▶ _ЗАДАНИЕ_:
Допишите продолжение рассуждения о кинематографе и литературе, приведенного ниже, начиная сразу после его последней фразы.

Хороший кинематограф в свою очередь воспринимает уроки литературы сложными, а не прямыми путями. Лучший кадр – это тот, который очень трудно, а иногда и невозможно описать. Записи «Броненосца „Потемкин“ не дают представления о великой картине. Фильмы Чаплина невозможно записать без потери юмора и глубины мысли. Если пленка почему‑либо исчезнет, величие Эйзенштейна или Чаплина будет недоказуемо. Лермонтов же или Чехов остаются великими независимо от множества дурных, посредственных или хороших экранизаций.

Появление авторского голоса и внутреннего монолога (и диалога) дало современному кинематографу оружие огромной силы. Свободный монтаж, свободно движущаяся камера, наблюдение подлинной жизни, отказ от живописной бутафории – все это сделало кинематограф незаменимым средством исследования современности. Я полагаю, что на седьмом десятке жизни это искусство начало высвобождаться от прямого подражательства соседним древним искусствам во всех своих элементах. Я убежден, что даже диалог хорошего кинематографа хорош только в живом произнесении, а положенный на бумагу должен делаться хуже, гораздо хуже, литературно хуже, ибо это не театр, где слово обнимает все, это кинематограф, где слово – это только часть. Глаз человека видит в десятки раз больше, чем слышит ухо. Так в жизни, так должно быть в хорошем кино.

▶ _ВЫДЕРЖКИ ИЗ МАТЕРИАЛА_:
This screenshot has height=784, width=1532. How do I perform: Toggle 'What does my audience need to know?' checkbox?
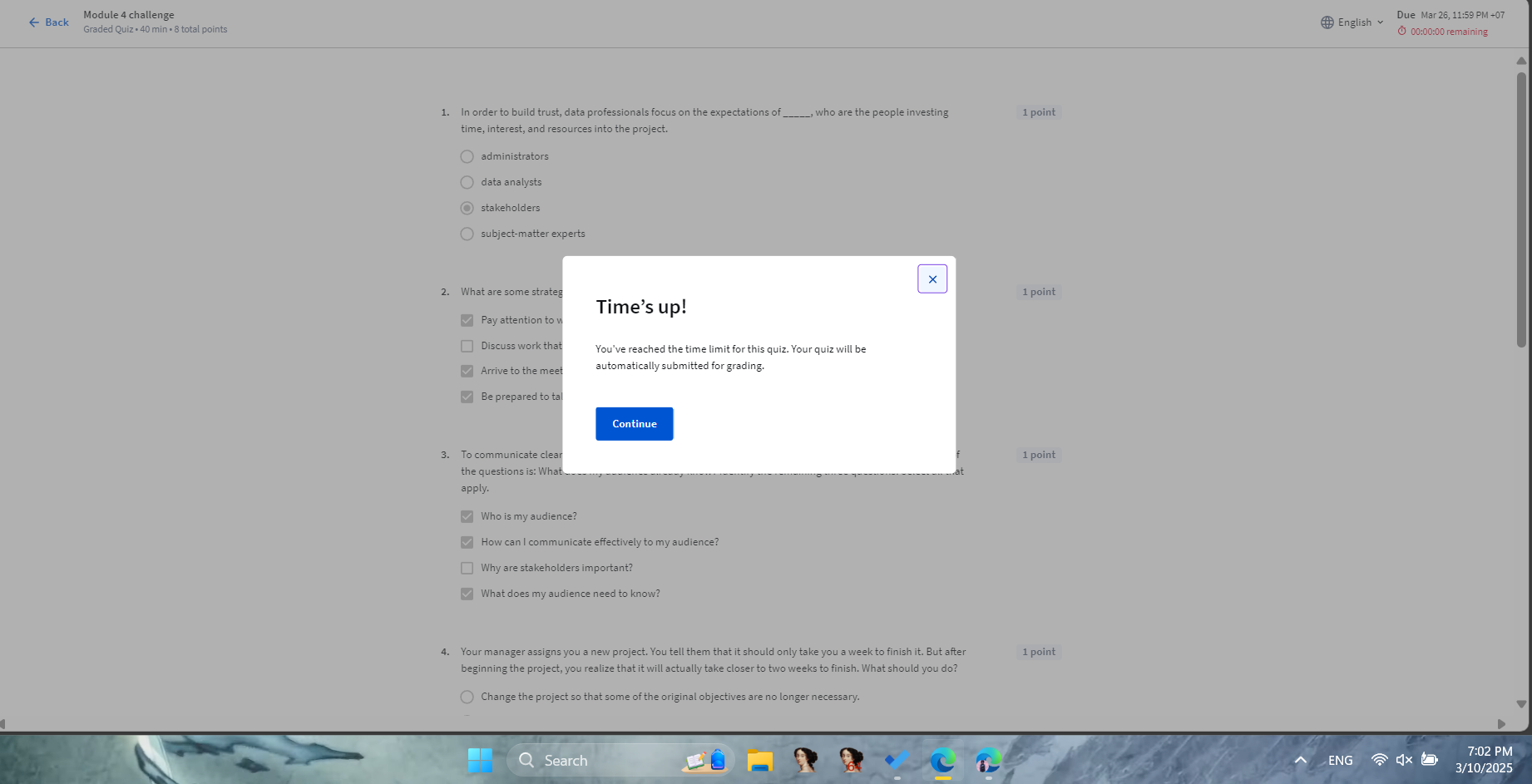click(x=467, y=594)
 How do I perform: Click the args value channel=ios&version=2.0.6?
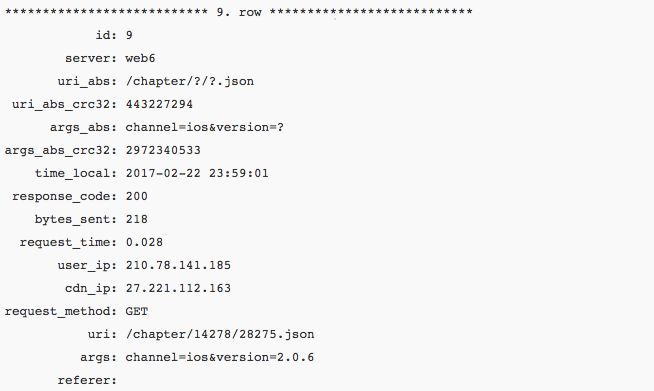[x=220, y=357]
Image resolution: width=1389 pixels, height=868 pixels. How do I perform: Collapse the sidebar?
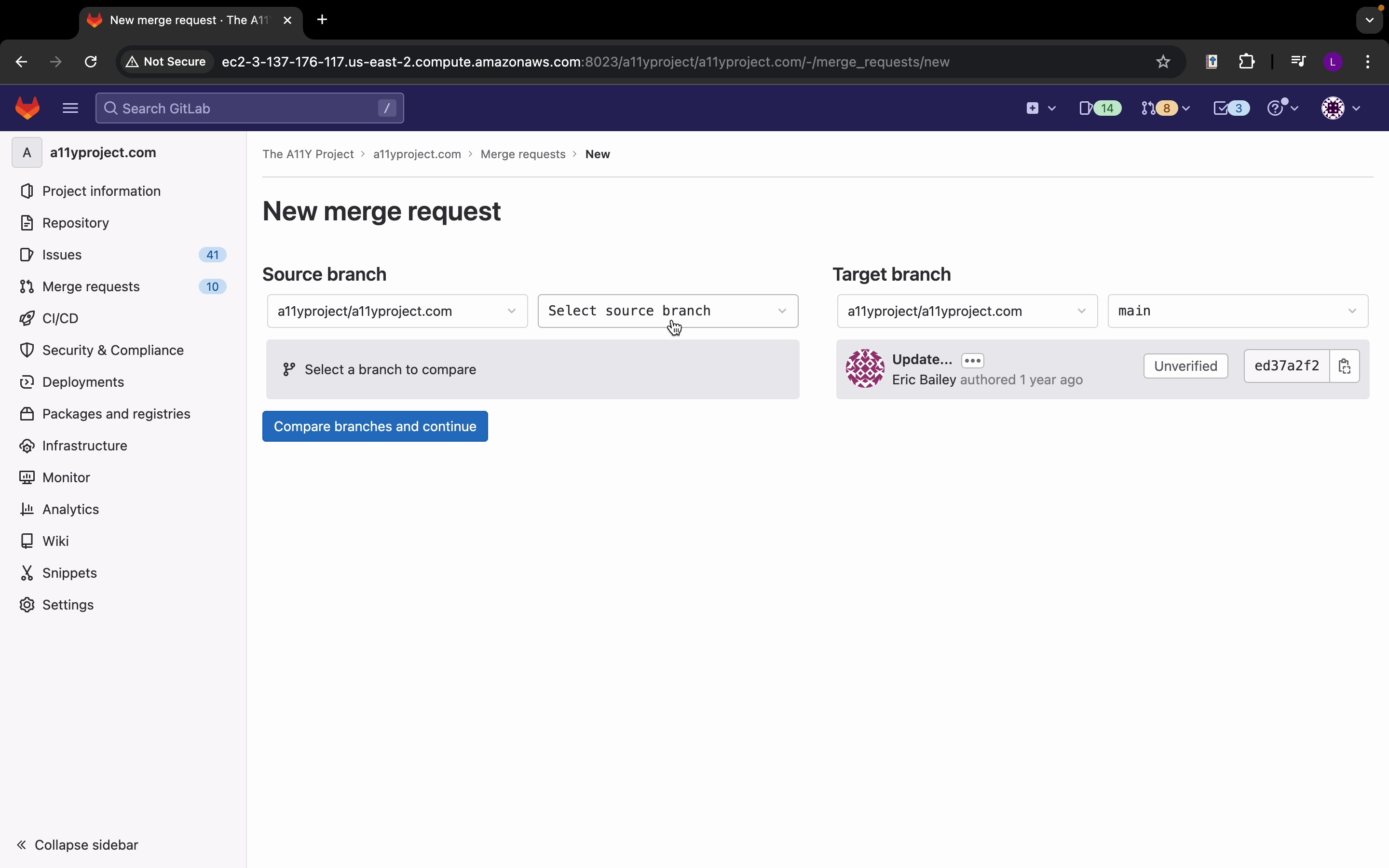point(78,844)
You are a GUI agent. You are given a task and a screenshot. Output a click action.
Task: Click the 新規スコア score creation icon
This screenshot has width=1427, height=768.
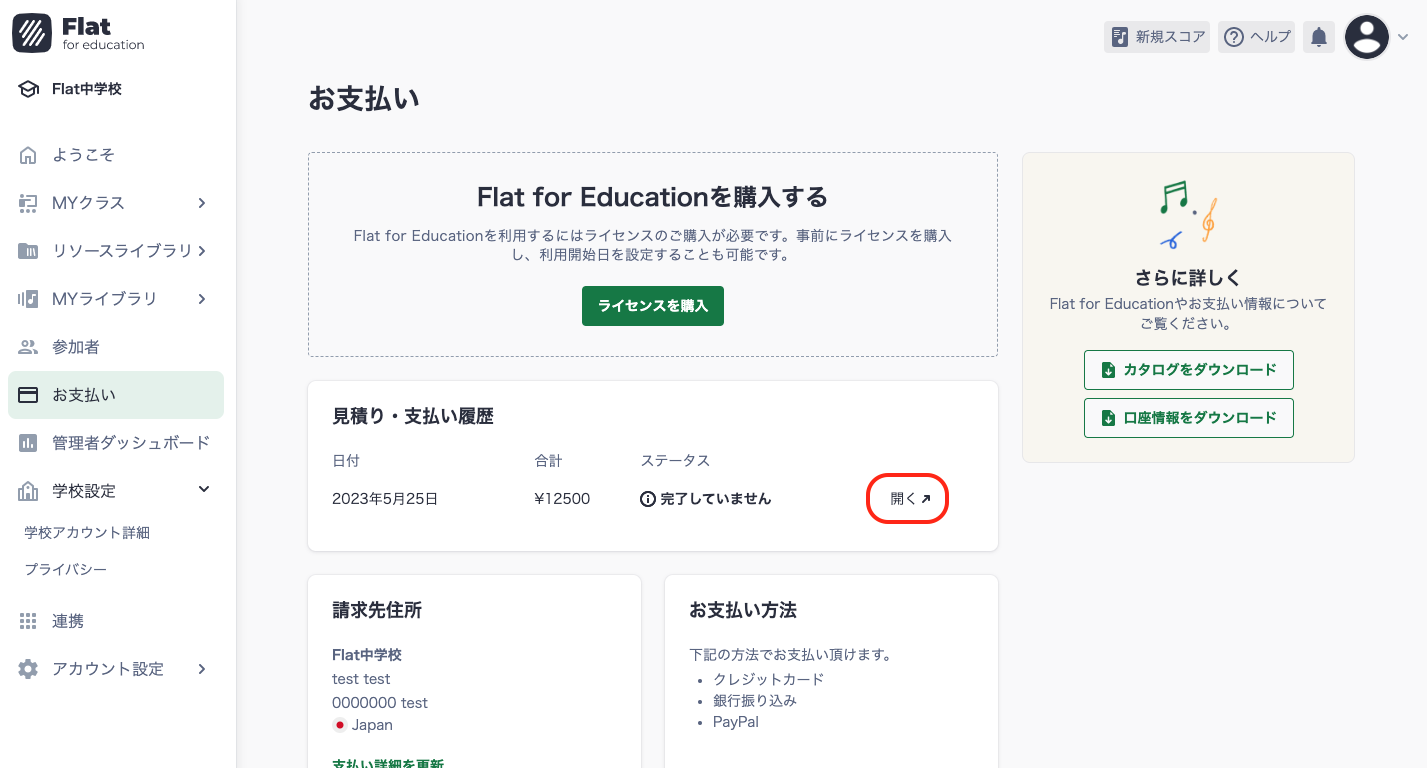[x=1118, y=36]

▶ _ОТВЕТ_:
Современный кинематограф стремится повысить активность зрителя, сделать его творческим соучастником того, что происходит на экране. Мне кажется, что это коренное обстоятельство. И, может быть, отсюда следует и второе: вместо привычно обструганного материала, призванного впрямую иллюстрировать мысль автора, построенного по специальным законам условного действия, – все больше внедряется подробное, углубленное наблюдение за куском жизни, за человеком и средой, за рождением и течением мысли.

Здесь важно то, что это наблюдение очень трудно, а иной раз просто невозможно выразить только в слове, то есть закрепить во всех подробностях и во всем богатстве в сценарии (во всяком случае, в тех сценарных формах, которыми мы владеем и которые сегодня становятся уже недостаточными). Зрелищная сторона кинематографа приобретает сейчас все большее значение. А то, что видишь, не так легко поддается перу и бумаге, как то, что слышишь.

Возьмем, например, крупный план. Он нес функцию чистого акцента в пластическом действии. В первой своей картине я построил несколько частей только на крупных планах. Каждому из них можно дать точное, краткое, односложное определение: планы любопытства, негодования, голода, жадности, еды, сытости, сонности, радости, гнева, ругани, восторга, лести, равнодушия, скуки и т. д. и т. п.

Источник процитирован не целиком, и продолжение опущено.